Google doodle celebrates Léon Foucault's pendulum

Google doodle: Today's Google doodle celebrates French physicist Léon Foucault and his famous pendulum, which has become a symbol of the intersection of science, technology, engineering, art, and mathematics.

Google doodle: Today's Google doodle honors Jean Bernard Léon Foucault's pendulum.

Google

September 18, 2013

Today the interactive Google doodle celebrates Jean Bernard Léon Foucault, a French physicist who in 1851 created the pendulum to prove the Earth’s rotation on its axis, but parents might prefer to thank him for being the big bang that probably led to the Spirograph and creative ways to get kids into STEAM education.

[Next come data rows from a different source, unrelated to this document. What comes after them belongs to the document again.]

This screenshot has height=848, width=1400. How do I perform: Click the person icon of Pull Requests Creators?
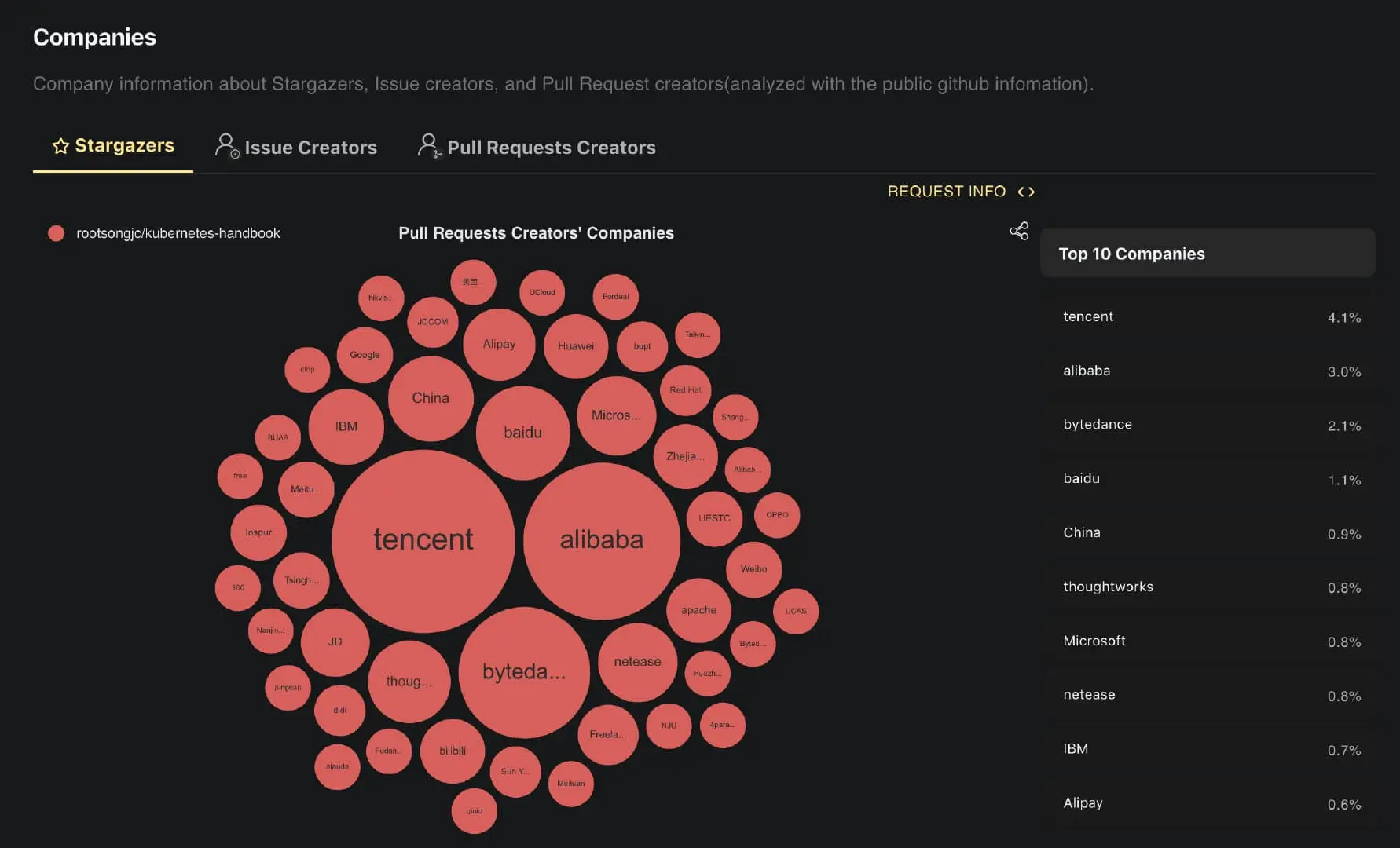(430, 146)
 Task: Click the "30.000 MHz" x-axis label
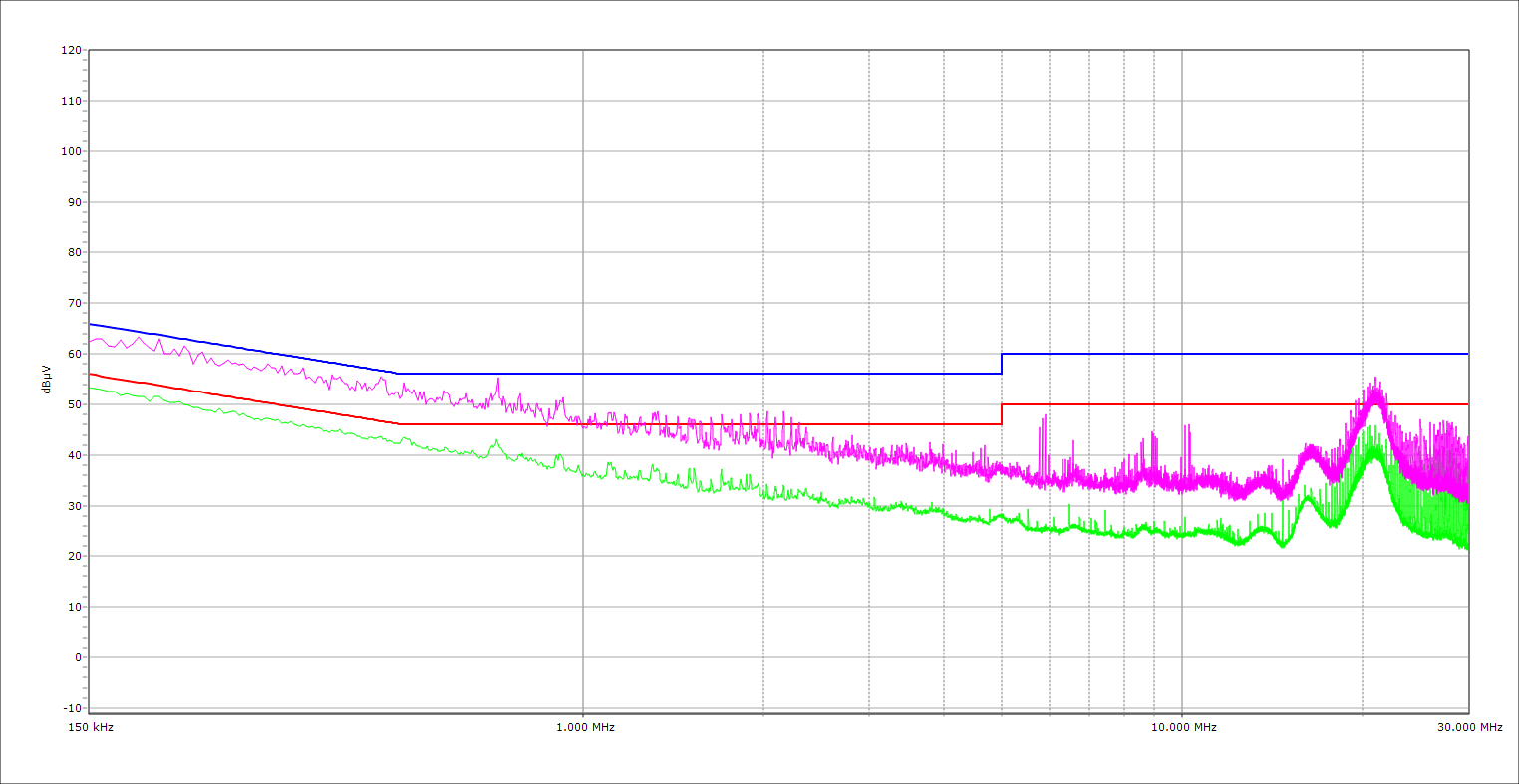click(1469, 728)
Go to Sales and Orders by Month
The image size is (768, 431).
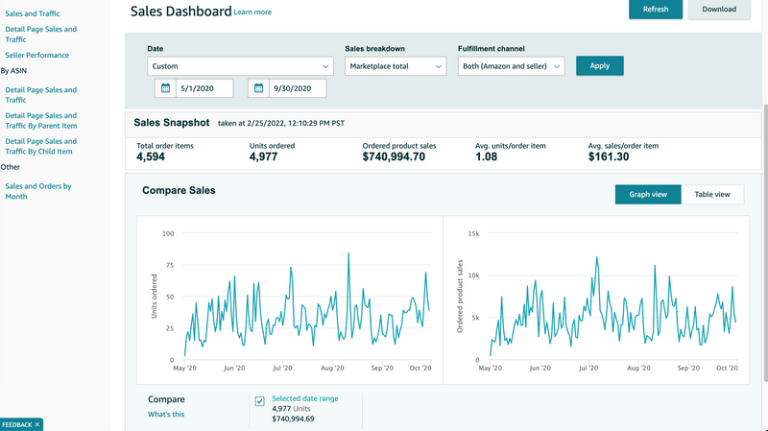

Sure, Foucault’s pendulum, as it came to be known, provided the first widely accepted proof of rotation using Earth-based, rather than astronomical, observations. However, like a hypnotist’s pocket watch the pendulum rapidly entranced artists and eventually our children in a hybrid world of Science, Technology, Engineering, Art, and Math we call STEAM.

“Foucault suspended a 67 meter, 28 kilogram pendulum from the dome of the Pantheon in Paris. The plane of its motion, with respect to the earth, rotated slowly clockwise. This motion is most easily explained if the earth turns,” according to the website for University of New South Wales, School of Physics, Sydney, Australia.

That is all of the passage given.